Towards a National Data Service
The National Data Service Consortium (NDSC) aims to enhance scientific reproduciblity in the Information Age by implementing interfaces, protocols, and standards within data relevant cyberinfrastructure tools/services towards allowing for an overall infrastructure enabling scientists to more easily search for, publish, link, and overall reuse digital data. Specifically, NDSC has as its mission:
One might think of this in terms of the modern internet, which had its roots in the ARPANET effort ...
... taking into account additional components addressing "Big Data" challenges within the internet, a sort of DATANET:
The above is illustrative and not a comprehensive list of services. There are a variety of components being actively explored and developed, some building on top of others, some not, some interacting with others, some not. In essence, just like with every Internet component there are a variety of options for each Datanet component. Unlike the internet components, however, these selections matter - they effect the user and limit what other components might be utilized/deployed.
For example, in the context of internet technologies, consider a web admin deploying a web server: the admin will pick one server over another for one reason or another, e.g. the open source Apache HTTP server, NGINX, or the commercial Microsoft IIS server. IDEALLY this decision will not affect users, because their browser, also a choice to be made this time on the users end, will work either way. This is the case because web servers and browsers implement similar protocols/standards (e.g. HTTP, HTML, ...).

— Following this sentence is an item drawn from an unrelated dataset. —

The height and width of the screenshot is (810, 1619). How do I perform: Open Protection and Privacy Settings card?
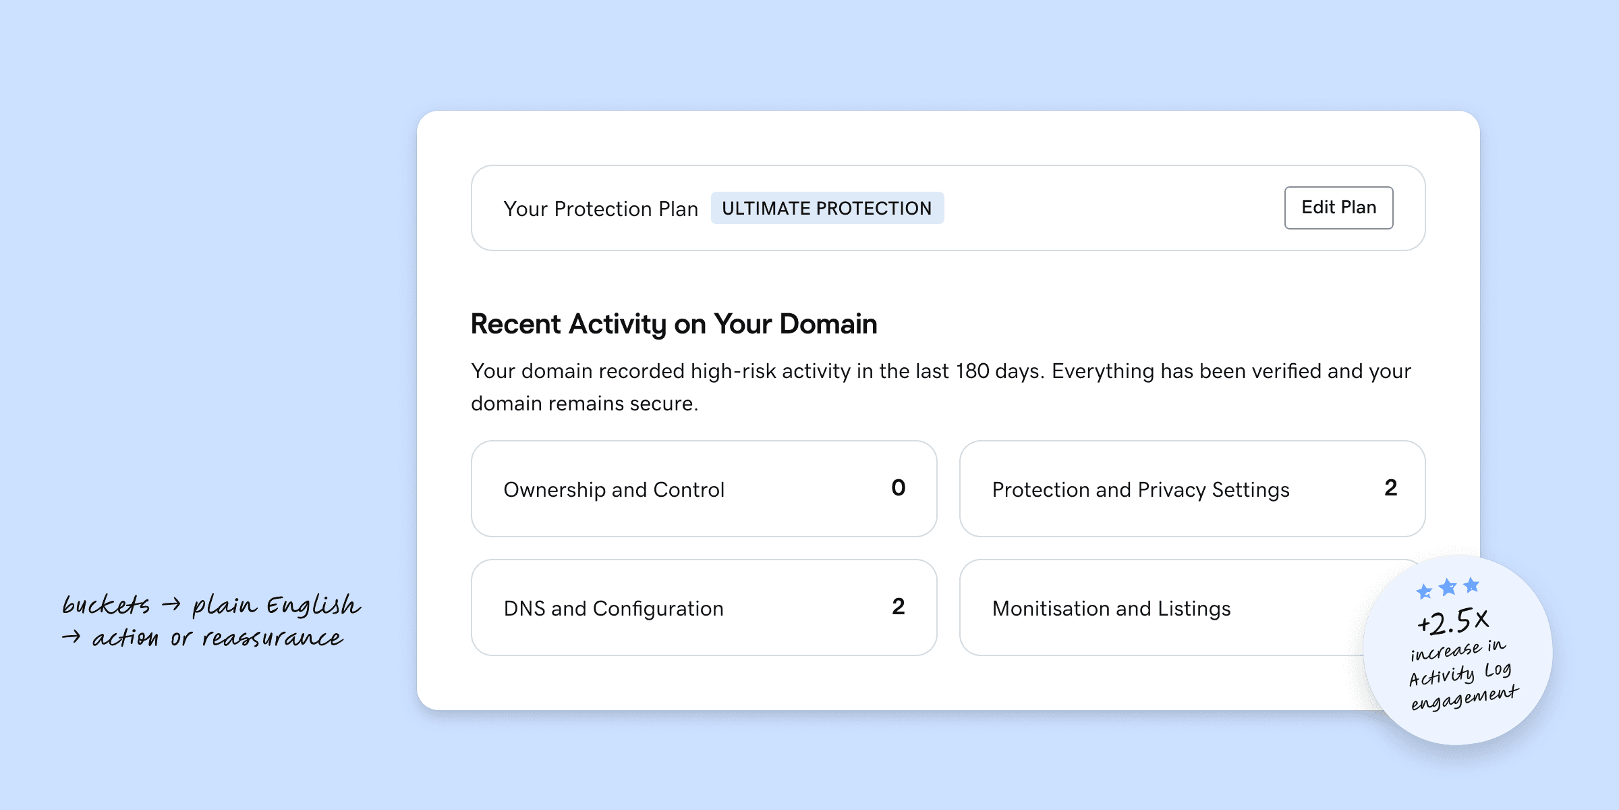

In collaboration with groups like the Research Data Alliance (RDA) we aim to also achieve this standardization among the actively developed data components being constructed today, allowing them to be more readily put together, and allowing scientists as well as others to more easily:
- publish data, link data to papers, cite data, get credit for your data
- preserve data for longer periods of time
- efficiently and reliably move large amounts of data and/or large numbers of files
- share data collections over the web
- set data access permissions
- search for data
- reuse data
- find desired data and be able to access that data
- run custom tools/software on data, near the data
- run compute intensive analysis on data
- run analysis on large collections of data
- run analysis across any available resources
- utilize an extensible suite of reusable data analysis/manipulation tools
- preserve, share, and find software/tools associated with the data
- publish software, cite software, get credit for your software
- create and share workflows over data
- ask novel questions spanning all available data
Overall this will accelerate and enable novel science, allowing stories such as these to become the norm rather than the exception:
- Scientists have pinned down a molecular process in the brain that helps to trigger schizophrenia by analyzing data from about 29,000 schizophrenia cases, 36,000 controls and 700 post mortem brains. The information was drawn from dozens of studies performed in 22 countries. The authors stressed that their findings, which combine basic science with large-scale analysis of genetic studies, depended on an unusual level of cooperation among experts in genetics, molecular biology, developmental neurobiology and immunology. "This could not have been done five years ago".
- Researchers discover that rising atmospheric CO2 is resulting in less nutritious food, requiring 17 years of work across the literature of several disciplines.
... and in terms of the general public and broader impact, perhaps seeding a new kind of internet all can take advantage of:
- A child might ask their Apple TV or Amazon Echo the question, "What is the weather going to be like in the afternoon... 1000 years from now?". This will not result in an answer today, but theoretically could with several of the actively developed data components and interoperability between them. For example, ecological models such as ED, SIPNET, or DALEC within workflow engines such as PEcAn could pull data from Ameriflux, NARR, BETYdb, DataONE, and NEON, transfer data via Globus, convert data to model input formats via BrownDog, run models on XSEDE resources, and returns a specific result such as temperature/forecast estimate (likely several results from several models). The result can further include additional information such as "if you want to learn more" which links to summarized versions of publications for the utilized models and datasets with DOIs to published papers or datasets in Zenodo or SEAD or executable versions of the the tools themselves (possibly simplified) within HUBzero or Jupyter lab notebooks.